At least one governor is defying that order. Oregon governor Kate Brown quickly took to Twitter to declare that she will in fact not be sending any of her state's troops to help with the president's order.

Per Governor Brown, she feels that the president is using the National Guard as a distraction from his troubles in Washington.

True or not, her refusal of the order is sure to set up Trump's next legal battle.

Does Governor Brown have the authority?

The quick answer of whether or not Governor Brown has the legal authority to withhold the state's National Guard troops is yes, she can. The National Guard, a reserve force of the U.S. army, reports directly to the governor in each state. That is why when a state of emergency is declared, you often see the National Guard quickly mobilizing in the community. The state can deploy these troops quickly without involving the Federal government.

Having the president order a state to do something is not uncommon. However, when the states push back, it is hard to see who actually deserves to be right.

Usually, a lengthy legal process is needed to sort out the facts and even then, all decisions end up being appealed extensively. Thus is the ever continuing struggle between the federal and state governments.

Trump has some support

Not everyone is against Trump's idea to mobilize the National Guard. Texas Governor Gregg Abbott welcomed the help in his home state.

Texas is on the front line of the border crisis and has seen it all.
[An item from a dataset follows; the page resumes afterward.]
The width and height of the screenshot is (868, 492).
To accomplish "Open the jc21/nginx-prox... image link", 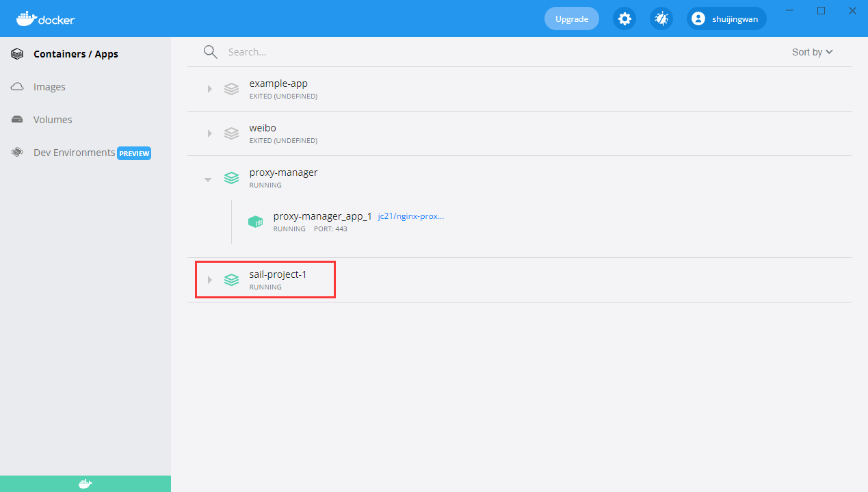I will click(x=410, y=216).
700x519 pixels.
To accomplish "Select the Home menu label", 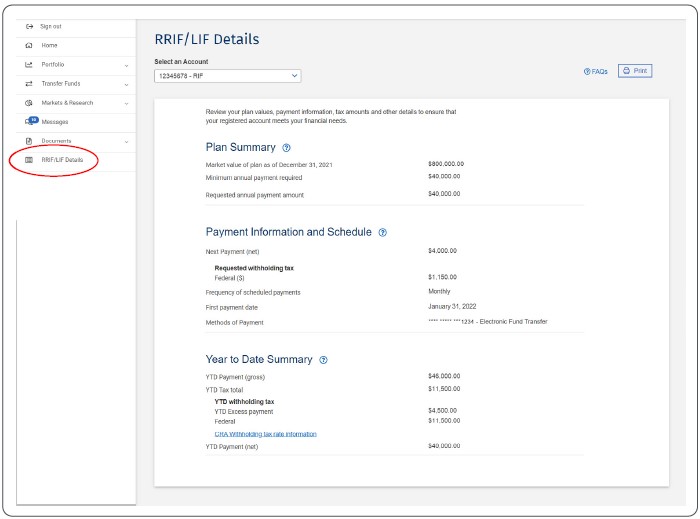I will tap(50, 45).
From illegal immigrants to the crime and bloodshed brought by drug cartels, nothing is a surprise anymore. While many politicians will toe the party line in support of or against this move, those that live along the border have a firsthand look at the problem.

What does this mean for the border?

Now that the military is getting involved, expect to see a rise in arrests and detentions along the border. Cartels will no doubt make adjustments to how they smuggle their contraband into the United States to avoid unnecessary attention. They have been doing just that for the last several decades.

What will be interesting to see is the first high-profile incident involving the National Guard. Depending on the nature of the incident and how the troops respond, this will greatly shape public opinion as to whether or not this move is helping the situation.